- Obiettivo a: Stabilisci se ciascuna di queste affermazioni concorda con il testo estratto, rispondendo sì o no e citando alla lettera le parole che lo dimostrano: (i) l’ultimo panorama ammirato insieme è quello dal terrazzo delle Tre Croci, sul Campo dei Fiori; (ii) le estati a Sicignano degli Alburni risalgono alla seconda metà degli anni ’60; (iii) la chiesa di san Giovanni Battista a Vietri ha una cupola ottocentesca.

+++

Alle tre Croci del Campo dei fiori, pensando agli Alburni.

Sacromonte sopra Varese, visto dalle Tre Croci.



Ciao Eduardo,

in questi giorni mi sei tornato nei pensieri più spesso del solito ...tanti pensieri, tanti ricordi accompagnati sempre dal tuo sorriso solare, dai tuoi occhi trasparenti che oggi, in un’altra dimensione, riflettono certamente paesaggi e orizzonti sconfinati, invasi di una luce mai vista, al cospetto dei quali i panorami che abbiamo goduto insieme, nei pochi preziosi anni della nostra frequentazione, sono solo un pallido riverbero.

L’ultimo panorama che abbiamo ammirato insieme è stato quello che si gode dal “terrazzo delle Tre Croci”, sul Campo dei Fiori - il massiccio che domina Varese - e lì, ti ricordi ( primavera 2010 ?) abbiamo rievocato le estati vissute insieme – prima metà degli anni ’60 – nella “casa vacanza” di Sicignano degli Alburni. E parlandone scoprimmo che da allora, né tu né io vi eravamo più ritornati, ma quei luoghi continuavano a vivere dentro di noi quasi facessero ancora parte della nostra quotidianità: tanto è stato forte e indelebile il loro impatto sulle nostre menti e sulla nostra formazione . 

Seduti ai piedi delle tre croci, entrambi stanchi per la lunga passeggiata, parlammo a lungo di Sicignano e degli Alburni .

Da sempre – ti dicevo - tutte le volte che percorro in macchina l’A3, Salerno-Reggio Calabria , scendendo da Cava dei Tirreni verso Salerno, rallento la corsa per non perdermi l’attimo in cui si esce dalla valle del torrente Bonea ,che separa i Monti Lattari dai Picentini, e improvvisamente ti si apre davanti, a perdita d’occhio, un panorama indimenticabile. La scena si riempie veloce, quasi un crescendo incalzante: innanzitutto il mare che in lontananza si fonde col cielo e poi, abbassando appena lo sguardo, sfiori i tetti di Vietri sul mare, abbarbicata su un costone di roccia calcarea e stretta intorno alla chiesa di san Giovanni Battista che, con la sua bella cupola secentesca rivestita di maiolica, ricorda subito che siamo nella capitale della ceramica. Prima che l’auto segua l’ampia curva a sinistra, verso Salerno, si fa in tempo a godere la vista della costiera amalfitana con i primi paesini, incantevoli grumi di case bianche, tra i terrazzamenti tipici della zona. Poi il mio sguardo, carezzando dall’alto Salerno, il suo porto, la lungomare... si spinge verso la piana del Sele, fino ad abbracciare l’intero Golfo, chiuso a sud da Agropoli : in questa cornice , tra l’azzurro del cielo e del mare e il verde della piana del Sele si alza possente il massiccio dei Monti Alburni .

+++

- Obiettivo b: Riporta come lista JSON di stringhe le righe di dati, partendo dalla prima e proseguendo fino alla riga che contiene "Looking at the screenshot, I should [x=58, y=101].", entrambe comprese. Metti una stringa per riga e tralascia quelle vuote.

+++

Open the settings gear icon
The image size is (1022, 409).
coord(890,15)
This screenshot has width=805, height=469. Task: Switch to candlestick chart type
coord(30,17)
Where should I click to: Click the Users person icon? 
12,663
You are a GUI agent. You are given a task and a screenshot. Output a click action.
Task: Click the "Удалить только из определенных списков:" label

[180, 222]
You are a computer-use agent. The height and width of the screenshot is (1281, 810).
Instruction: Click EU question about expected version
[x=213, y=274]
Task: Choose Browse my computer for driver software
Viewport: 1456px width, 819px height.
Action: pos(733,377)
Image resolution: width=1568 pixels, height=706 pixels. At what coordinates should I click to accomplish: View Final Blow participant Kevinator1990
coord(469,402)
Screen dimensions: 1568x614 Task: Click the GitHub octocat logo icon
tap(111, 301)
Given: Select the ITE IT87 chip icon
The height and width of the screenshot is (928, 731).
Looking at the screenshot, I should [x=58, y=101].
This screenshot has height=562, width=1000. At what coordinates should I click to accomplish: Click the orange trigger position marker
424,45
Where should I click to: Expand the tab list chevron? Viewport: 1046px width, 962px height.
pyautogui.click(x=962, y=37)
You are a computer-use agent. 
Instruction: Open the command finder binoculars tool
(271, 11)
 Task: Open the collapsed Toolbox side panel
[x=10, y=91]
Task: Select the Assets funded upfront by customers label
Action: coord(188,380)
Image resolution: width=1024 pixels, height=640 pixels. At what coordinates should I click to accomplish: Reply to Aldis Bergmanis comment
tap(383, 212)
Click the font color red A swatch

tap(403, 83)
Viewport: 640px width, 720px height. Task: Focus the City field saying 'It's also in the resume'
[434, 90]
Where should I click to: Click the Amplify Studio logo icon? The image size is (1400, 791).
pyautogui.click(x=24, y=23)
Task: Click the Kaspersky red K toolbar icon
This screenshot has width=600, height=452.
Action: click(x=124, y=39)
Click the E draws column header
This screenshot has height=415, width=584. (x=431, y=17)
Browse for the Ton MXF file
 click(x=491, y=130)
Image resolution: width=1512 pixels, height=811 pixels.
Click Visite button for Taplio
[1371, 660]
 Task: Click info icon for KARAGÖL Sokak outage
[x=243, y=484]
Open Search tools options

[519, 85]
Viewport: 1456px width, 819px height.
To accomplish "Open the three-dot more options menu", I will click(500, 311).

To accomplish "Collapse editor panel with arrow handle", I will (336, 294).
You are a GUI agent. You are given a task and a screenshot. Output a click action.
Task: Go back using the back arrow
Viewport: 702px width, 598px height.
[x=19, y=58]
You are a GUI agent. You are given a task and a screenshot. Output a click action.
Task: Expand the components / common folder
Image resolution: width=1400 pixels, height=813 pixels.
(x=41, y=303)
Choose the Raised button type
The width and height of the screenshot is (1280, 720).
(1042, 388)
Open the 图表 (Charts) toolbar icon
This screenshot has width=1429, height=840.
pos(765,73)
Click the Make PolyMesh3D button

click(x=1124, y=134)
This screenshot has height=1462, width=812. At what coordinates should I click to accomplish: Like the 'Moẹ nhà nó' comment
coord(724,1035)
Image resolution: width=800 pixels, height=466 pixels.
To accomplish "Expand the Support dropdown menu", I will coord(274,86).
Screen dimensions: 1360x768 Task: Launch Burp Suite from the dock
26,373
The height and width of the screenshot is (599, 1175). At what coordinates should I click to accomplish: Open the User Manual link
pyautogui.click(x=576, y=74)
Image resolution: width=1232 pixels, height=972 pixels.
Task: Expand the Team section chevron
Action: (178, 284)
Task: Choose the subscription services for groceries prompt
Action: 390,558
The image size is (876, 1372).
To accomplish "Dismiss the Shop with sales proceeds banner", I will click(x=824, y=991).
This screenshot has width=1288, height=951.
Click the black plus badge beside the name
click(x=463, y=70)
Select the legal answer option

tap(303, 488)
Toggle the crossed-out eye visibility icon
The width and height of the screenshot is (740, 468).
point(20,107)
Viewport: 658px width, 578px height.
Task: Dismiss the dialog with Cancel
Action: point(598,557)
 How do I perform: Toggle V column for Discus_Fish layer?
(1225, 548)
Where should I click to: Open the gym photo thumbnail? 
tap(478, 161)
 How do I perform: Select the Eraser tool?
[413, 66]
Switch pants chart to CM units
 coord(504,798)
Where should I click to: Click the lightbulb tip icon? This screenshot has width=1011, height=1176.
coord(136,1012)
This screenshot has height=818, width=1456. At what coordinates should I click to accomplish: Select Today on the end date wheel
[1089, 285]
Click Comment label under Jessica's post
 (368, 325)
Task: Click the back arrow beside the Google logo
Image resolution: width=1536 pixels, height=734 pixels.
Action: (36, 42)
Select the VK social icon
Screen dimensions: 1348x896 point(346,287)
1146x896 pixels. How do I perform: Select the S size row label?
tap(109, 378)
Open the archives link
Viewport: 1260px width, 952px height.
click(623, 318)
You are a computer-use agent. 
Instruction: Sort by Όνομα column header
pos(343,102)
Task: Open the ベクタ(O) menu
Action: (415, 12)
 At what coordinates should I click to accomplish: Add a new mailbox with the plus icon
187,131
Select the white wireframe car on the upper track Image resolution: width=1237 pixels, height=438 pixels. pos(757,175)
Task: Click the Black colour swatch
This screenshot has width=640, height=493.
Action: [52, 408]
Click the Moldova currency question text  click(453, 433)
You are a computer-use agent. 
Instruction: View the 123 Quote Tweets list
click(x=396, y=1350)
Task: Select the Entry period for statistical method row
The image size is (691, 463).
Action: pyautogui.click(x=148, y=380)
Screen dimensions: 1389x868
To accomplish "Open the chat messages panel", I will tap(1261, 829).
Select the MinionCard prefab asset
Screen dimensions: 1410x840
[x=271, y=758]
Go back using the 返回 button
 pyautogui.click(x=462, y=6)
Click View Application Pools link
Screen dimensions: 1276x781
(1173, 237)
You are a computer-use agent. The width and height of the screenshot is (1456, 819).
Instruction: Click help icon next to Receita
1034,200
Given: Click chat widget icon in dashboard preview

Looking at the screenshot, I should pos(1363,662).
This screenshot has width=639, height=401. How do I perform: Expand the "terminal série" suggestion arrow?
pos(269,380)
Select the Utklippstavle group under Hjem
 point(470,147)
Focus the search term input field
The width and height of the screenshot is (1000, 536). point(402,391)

+++

- Risposta corretta a:
(i) Sì: «L’ultimo panorama che abbiamo ammirato insieme è stato quello che si gode dal “terrazzo delle Tre Croci”, sul Campo dei Fiori»
(ii) No: «prima metà degli anni ’60»
(iii) No: «con la sua bella cupola secentesca rivestita di maiolica»

- Risposta corretta b:
[
  "Open the settings gear icon",
  "The image size is (1022, 409).",
  "coord(890,15)",
  "This screenshot has width=805, height=469. Task: Switch to candlestick chart type",
  "coord(30,17)",
  "Where should I click to: Click the Users person icon? ",
  "12,663",
  "You are a GUI agent. You are given a task and a screenshot. Output a click action.",
  "Task: Click the \"Удалить только из определенных списков:\" label",
  "[180, 222]",
  "You are a computer-use agent. The height and width of the screenshot is (1281, 810).",
  "Instruction: Click EU question about expected version",
  "[x=213, y=274]",
  "Task: Choose Browse my computer for driver software",
  "Viewport: 1456px width, 819px height.",
  "Action: pos(733,377)",
  "Image resolution: width=1568 pixels, height=706 pixels. At what coordinates should I click to accomplish: View Final Blow participant Kevinator1990",
  "coord(469,402)",
  "Screen dimensions: 1568x614 Task: Click the GitHub octocat logo icon",
  "tap(111, 301)",
  "Given: Select the ITE IT87 chip icon",
  "The height and width of the screenshot is (928, 731).",
  "Looking at the screenshot, I should [x=58, y=101]."
]